2. How we use your data

• To operate and improve the Criticast platform
• To personalise your feed and AI-generated recommendations
• To send transactional emails (email verification, shortlist notifications)
• To detect and prevent abuse or fraud

We do not sell your personal data to third parties.

3. AI and your content

When you request AI insights or writing assistance, your idea content is sent to Anthropic's API (Claude) to generate the response. Anthropic's own privacy policy governs how they handle that data. We do not use your content to train our own models.

4. Data storage and security

Your data is stored on secure servers. Passwords are hashed with BCrypt and never stored in plain text. Authentication tokens are short-lived and rotated on each use. We use HTTPS for all data in transit.

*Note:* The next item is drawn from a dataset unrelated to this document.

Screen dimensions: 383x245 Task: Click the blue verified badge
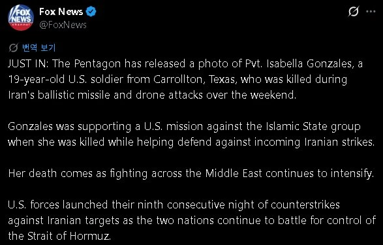(91, 12)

5. Cookies and local storage

Criticast stores your authentication token in browser local storage to keep you signed in. We do not use third-party tracking cookies or advertising cookies.

6. Your rights

You have the right to:

• Access the personal data we hold about you
• Request correction of inaccurate data
• Request deletion of your account and associated data
• Object to how we process your data

To exercise any of these rights, contact us at hello@criticast.com.

7. Changes to this policy

We may update this policy as the platform evolves. Significant changes will be communicated via email or an in-app notice.